Esta epidemia oculta e afeta as estruturas neurológicas e psicológicas e pode constituir uma verdadeira ameaça à qualidade de vida individual e social a todos os níveis.

Infelizmente, não existem estudos transversais que permitam aferir da realidade portuguesa, mas os dados encontrados pela investigação abrangente em várias sociedades ocidentais não deixam margem para dúvidas. Em média, 60% da população sofreu de pelo menos uma experiência adversa da infância, sendo que cerca de um sexto da população sofreu 4 ou mais, o que constituem casos graves.

Somos socialmente educados a “esquecer” ou a \”deixar para lá”, como se se pudesse virar a página, sem que nada tivesse acontecido. Só que não. Não podemos! O estresse durante a fase de desenvolvimento deixa marcas que permanecerão para toda a vida. A ignorância sobre este assunto condena-nos a uma vida mais vulnerável. A verdade é que Crianças que foram ignoradas, abandonadas, abusadas, negligenciadas física ou emocionalmente, que convivem com a pobreza, com a doença mental ou com a violência estão praticamente condenadas a uma vida de sofrimento.

 

E, em média, morrerão 20 anos mais cedo!

 

Serão provavelmente adultos inseguros, doentes, sem estrutura, sem referências.
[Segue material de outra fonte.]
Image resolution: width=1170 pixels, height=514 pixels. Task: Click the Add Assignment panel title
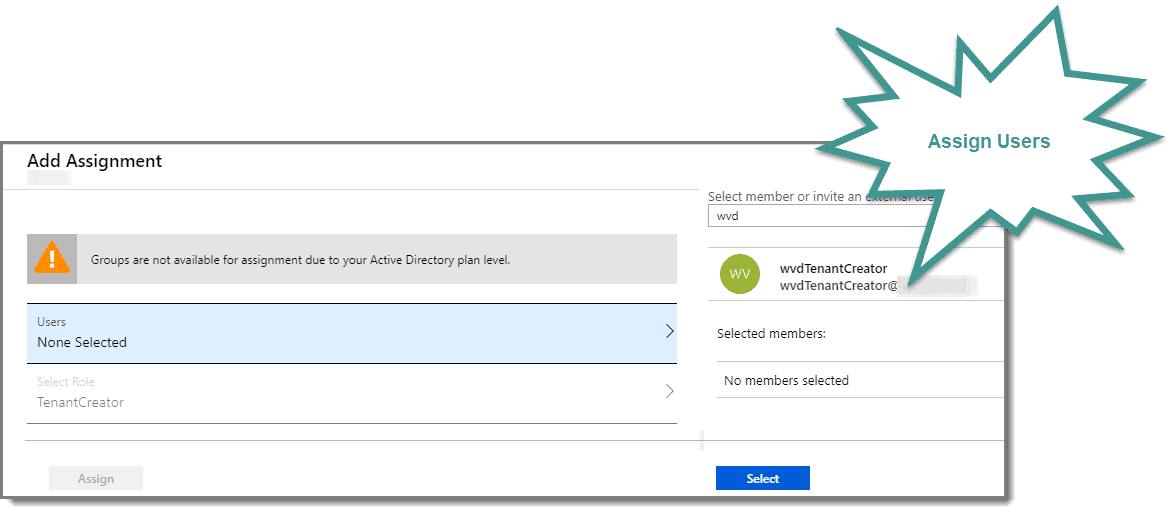pyautogui.click(x=95, y=160)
Terão um comportamento errante. Serão julgados, abandonados, humilhados durante todas as suas vidas. Causarão as mesmas experiências aos seus filhos e o ciclo continuará perpetuamente. Infelizmente, este tema não afeta apenas “os outros”. É sobre cada um de nós.

Já chega, não é? Basta de alimentar esta farsa de que “está tudo bem” quando nos sentimos obrigados a fugir da nossa própria história e de nós mesmos. A adversidade durante a infância não precisa de ser sinónimo de vulnerabilidade ou de insegurança. Em verdade, pode ser uma grande fonte de resiliência!